__WHAT YOU NEED TO DO__
Transcribe every record verbatim.

__SOURCE MATERIAL__

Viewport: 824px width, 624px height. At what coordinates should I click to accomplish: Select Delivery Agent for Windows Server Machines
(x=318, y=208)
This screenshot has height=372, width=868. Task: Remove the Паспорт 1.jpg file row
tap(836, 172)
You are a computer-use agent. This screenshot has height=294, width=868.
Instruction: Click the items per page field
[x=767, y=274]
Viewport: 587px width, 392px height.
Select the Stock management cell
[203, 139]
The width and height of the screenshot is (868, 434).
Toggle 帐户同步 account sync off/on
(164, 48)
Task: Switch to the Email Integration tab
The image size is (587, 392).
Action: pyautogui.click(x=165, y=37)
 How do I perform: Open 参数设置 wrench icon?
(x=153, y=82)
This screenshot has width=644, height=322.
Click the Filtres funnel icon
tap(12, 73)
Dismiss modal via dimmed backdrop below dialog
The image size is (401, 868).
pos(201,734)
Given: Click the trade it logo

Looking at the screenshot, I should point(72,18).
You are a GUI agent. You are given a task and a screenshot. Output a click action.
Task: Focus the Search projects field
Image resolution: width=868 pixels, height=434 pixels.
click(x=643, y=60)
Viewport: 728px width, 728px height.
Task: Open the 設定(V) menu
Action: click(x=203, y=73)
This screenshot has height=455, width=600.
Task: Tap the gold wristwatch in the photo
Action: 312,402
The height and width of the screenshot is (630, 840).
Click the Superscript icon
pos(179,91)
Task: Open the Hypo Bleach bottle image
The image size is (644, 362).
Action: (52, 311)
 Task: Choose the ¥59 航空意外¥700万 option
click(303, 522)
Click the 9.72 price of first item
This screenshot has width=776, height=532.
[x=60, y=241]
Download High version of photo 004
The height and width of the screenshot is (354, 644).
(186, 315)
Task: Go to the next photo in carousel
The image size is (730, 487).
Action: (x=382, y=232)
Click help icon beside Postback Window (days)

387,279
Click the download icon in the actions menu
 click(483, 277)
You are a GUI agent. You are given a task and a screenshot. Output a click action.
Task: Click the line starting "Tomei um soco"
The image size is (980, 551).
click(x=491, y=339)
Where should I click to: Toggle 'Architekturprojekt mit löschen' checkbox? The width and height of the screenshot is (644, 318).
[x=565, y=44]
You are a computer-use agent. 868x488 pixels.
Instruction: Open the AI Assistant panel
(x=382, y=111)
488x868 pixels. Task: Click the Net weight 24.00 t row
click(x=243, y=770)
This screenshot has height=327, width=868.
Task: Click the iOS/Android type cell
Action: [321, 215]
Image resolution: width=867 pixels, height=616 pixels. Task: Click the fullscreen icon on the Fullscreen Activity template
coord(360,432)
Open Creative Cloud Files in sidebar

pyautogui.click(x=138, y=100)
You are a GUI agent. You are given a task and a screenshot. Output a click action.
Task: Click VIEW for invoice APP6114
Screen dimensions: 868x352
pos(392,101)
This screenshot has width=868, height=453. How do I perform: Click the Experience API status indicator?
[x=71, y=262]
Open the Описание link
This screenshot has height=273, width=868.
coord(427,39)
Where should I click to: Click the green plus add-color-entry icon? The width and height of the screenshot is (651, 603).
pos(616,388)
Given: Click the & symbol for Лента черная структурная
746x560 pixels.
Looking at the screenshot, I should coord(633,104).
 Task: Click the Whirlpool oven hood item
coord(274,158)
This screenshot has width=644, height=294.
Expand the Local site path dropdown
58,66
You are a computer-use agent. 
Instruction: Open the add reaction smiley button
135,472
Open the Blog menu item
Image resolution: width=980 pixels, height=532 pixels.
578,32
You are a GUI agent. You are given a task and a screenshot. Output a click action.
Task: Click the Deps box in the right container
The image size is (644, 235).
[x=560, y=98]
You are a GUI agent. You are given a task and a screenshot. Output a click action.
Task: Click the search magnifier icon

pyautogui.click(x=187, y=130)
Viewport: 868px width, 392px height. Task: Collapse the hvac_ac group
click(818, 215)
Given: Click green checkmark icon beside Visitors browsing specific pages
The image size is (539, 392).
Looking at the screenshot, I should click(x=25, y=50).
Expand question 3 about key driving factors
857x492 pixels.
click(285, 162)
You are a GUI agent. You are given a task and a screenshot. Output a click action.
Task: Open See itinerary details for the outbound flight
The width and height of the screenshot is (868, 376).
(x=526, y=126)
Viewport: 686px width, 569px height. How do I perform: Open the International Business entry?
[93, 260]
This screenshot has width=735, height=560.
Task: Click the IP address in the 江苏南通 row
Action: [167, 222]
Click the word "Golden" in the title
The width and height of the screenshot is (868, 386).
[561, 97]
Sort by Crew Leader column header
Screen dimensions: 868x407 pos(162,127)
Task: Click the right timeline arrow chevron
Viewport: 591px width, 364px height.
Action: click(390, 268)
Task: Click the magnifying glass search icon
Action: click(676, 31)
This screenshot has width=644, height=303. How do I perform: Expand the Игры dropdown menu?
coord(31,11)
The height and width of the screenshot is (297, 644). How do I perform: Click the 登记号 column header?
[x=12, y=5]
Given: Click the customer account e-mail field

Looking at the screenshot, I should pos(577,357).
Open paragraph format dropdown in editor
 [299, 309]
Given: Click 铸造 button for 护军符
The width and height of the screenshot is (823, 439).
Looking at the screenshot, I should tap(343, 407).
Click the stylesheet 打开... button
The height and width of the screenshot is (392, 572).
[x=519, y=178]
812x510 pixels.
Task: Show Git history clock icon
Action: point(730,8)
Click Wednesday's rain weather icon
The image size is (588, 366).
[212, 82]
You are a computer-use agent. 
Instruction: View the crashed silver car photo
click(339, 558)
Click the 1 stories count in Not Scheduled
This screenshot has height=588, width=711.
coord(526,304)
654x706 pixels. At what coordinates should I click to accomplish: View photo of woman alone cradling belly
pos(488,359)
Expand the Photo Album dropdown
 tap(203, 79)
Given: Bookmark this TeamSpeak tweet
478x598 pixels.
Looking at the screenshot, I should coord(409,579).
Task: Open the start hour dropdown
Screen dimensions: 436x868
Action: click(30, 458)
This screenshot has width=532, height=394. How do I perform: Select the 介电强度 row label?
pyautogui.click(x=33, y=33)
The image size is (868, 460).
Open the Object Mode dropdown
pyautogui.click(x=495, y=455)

__WORKED SOLUTION__
Viewport: 824px width, 624px height. At what coordinates should I click to accomplish: Select Delivery Agent for Windows Server Machines
(x=318, y=208)
This screenshot has height=372, width=868. Task: Remove the Паспорт 1.jpg file row
tap(836, 172)
You are a computer-use agent. This screenshot has height=294, width=868.
Instruction: Click the items per page field
[x=767, y=274]
Viewport: 587px width, 392px height.
Select the Stock management cell
[203, 139]
The width and height of the screenshot is (868, 434).
Toggle 帐户同步 account sync off/on
(164, 48)
Task: Switch to the Email Integration tab
The image size is (587, 392).
Action: pyautogui.click(x=165, y=37)
 How do I perform: Open 参数设置 wrench icon?
(x=153, y=82)
This screenshot has width=644, height=322.
Click the Filtres funnel icon
tap(12, 73)
Dismiss modal via dimmed backdrop below dialog
The image size is (401, 868).
pos(201,734)
Given: Click the trade it logo

Looking at the screenshot, I should point(72,18).
You are a GUI agent. You are given a task and a screenshot. Output a click action.
Task: Focus the Search projects field
Image resolution: width=868 pixels, height=434 pixels.
click(x=643, y=60)
Viewport: 728px width, 728px height.
Task: Open the 設定(V) menu
Action: click(x=203, y=73)
This screenshot has height=455, width=600.
Task: Tap the gold wristwatch in the photo
Action: 312,402
The height and width of the screenshot is (630, 840).
Click the Superscript icon
pos(179,91)
Task: Open the Hypo Bleach bottle image
The image size is (644, 362).
Action: (52, 311)
 Task: Choose the ¥59 航空意外¥700万 option
click(303, 522)
Click the 9.72 price of first item
This screenshot has width=776, height=532.
[x=60, y=241]
Download High version of photo 004
The height and width of the screenshot is (354, 644).
(186, 315)
Task: Go to the next photo in carousel
The image size is (730, 487).
Action: (x=382, y=232)
Click help icon beside Postback Window (days)

387,279
Click the download icon in the actions menu
 click(483, 277)
You are a GUI agent. You are given a task and a screenshot. Output a click action.
Task: Click the line starting "Tomei um soco"
The image size is (980, 551).
click(x=491, y=339)
Where should I click to: Toggle 'Architekturprojekt mit löschen' checkbox? The width and height of the screenshot is (644, 318).
[x=565, y=44]
You are a computer-use agent. 868x488 pixels.
Instruction: Open the AI Assistant panel
(x=382, y=111)
488x868 pixels. Task: Click the Net weight 24.00 t row
click(x=243, y=770)
This screenshot has height=327, width=868.
Task: Click the iOS/Android type cell
Action: [321, 215]
Image resolution: width=867 pixels, height=616 pixels. Task: Click the fullscreen icon on the Fullscreen Activity template
coord(360,432)
Open Creative Cloud Files in sidebar

pyautogui.click(x=138, y=100)
You are a GUI agent. You are given a task and a screenshot. Output a click action.
Task: Click VIEW for invoice APP6114
Screen dimensions: 868x352
pos(392,101)
This screenshot has width=868, height=453. How do I perform: Click the Experience API status indicator?
[x=71, y=262]
Open the Описание link
This screenshot has height=273, width=868.
coord(427,39)
Where should I click to: Click the green plus add-color-entry icon? The width and height of the screenshot is (651, 603).
pos(616,388)
Given: Click the & symbol for Лента черная структурная
746x560 pixels.
Looking at the screenshot, I should coord(633,104).
 Task: Click the Whirlpool oven hood item
coord(274,158)
This screenshot has width=644, height=294.
Expand the Local site path dropdown
58,66
You are a computer-use agent. 
Instruction: Open the add reaction smiley button
135,472
Open the Blog menu item
Image resolution: width=980 pixels, height=532 pixels.
578,32
You are a GUI agent. You are given a task and a screenshot. Output a click action.
Task: Click the Deps box in the right container
The image size is (644, 235).
[x=560, y=98]
You are a GUI agent. You are given a task and a screenshot. Output a click action.
Task: Click the search magnifier icon

pyautogui.click(x=187, y=130)
Viewport: 868px width, 392px height. Task: Collapse the hvac_ac group
click(818, 215)
Given: Click green checkmark icon beside Visitors browsing specific pages
The image size is (539, 392).
Looking at the screenshot, I should click(x=25, y=50).
Expand question 3 about key driving factors
857x492 pixels.
click(285, 162)
You are a GUI agent. You are given a task and a screenshot. Output a click action.
Task: Open See itinerary details for the outbound flight
The width and height of the screenshot is (868, 376).
(x=526, y=126)
Viewport: 686px width, 569px height. How do I perform: Open the International Business entry?
[93, 260]
This screenshot has width=735, height=560.
Task: Click the IP address in the 江苏南通 row
Action: [167, 222]
Click the word "Golden" in the title
The width and height of the screenshot is (868, 386).
[561, 97]
Sort by Crew Leader column header
Screen dimensions: 868x407 pos(162,127)
Task: Click the right timeline arrow chevron
Viewport: 591px width, 364px height.
Action: click(390, 268)
Task: Click the magnifying glass search icon
Action: click(676, 31)
This screenshot has width=644, height=303. How do I perform: Expand the Игры dropdown menu?
coord(31,11)
The height and width of the screenshot is (297, 644). How do I perform: Click the 登记号 column header?
[x=12, y=5]
Given: Click the customer account e-mail field

Looking at the screenshot, I should pos(577,357).
Open paragraph format dropdown in editor
 [299, 309]
Given: Click 铸造 button for 护军符
The width and height of the screenshot is (823, 439).
Looking at the screenshot, I should tap(343, 407).
Click the stylesheet 打开... button
The height and width of the screenshot is (392, 572).
[x=519, y=178]
812x510 pixels.
Task: Show Git history clock icon
Action: point(730,8)
Click Wednesday's rain weather icon
The image size is (588, 366).
[212, 82]
You are a computer-use agent. 
Instruction: View the crashed silver car photo
click(339, 558)
Click the 1 stories count in Not Scheduled
This screenshot has height=588, width=711.
coord(526,304)
654x706 pixels. At what coordinates should I click to accomplish: View photo of woman alone cradling belly
pos(488,359)
Expand the Photo Album dropdown
 tap(203, 79)
Given: Bookmark this TeamSpeak tweet
478x598 pixels.
Looking at the screenshot, I should coord(409,579).
Task: Open the start hour dropdown
Screen dimensions: 436x868
Action: click(30, 458)
This screenshot has width=532, height=394. How do I perform: Select the 介电强度 row label?
pyautogui.click(x=33, y=33)
The image size is (868, 460).
Open the Object Mode dropdown
pyautogui.click(x=495, y=455)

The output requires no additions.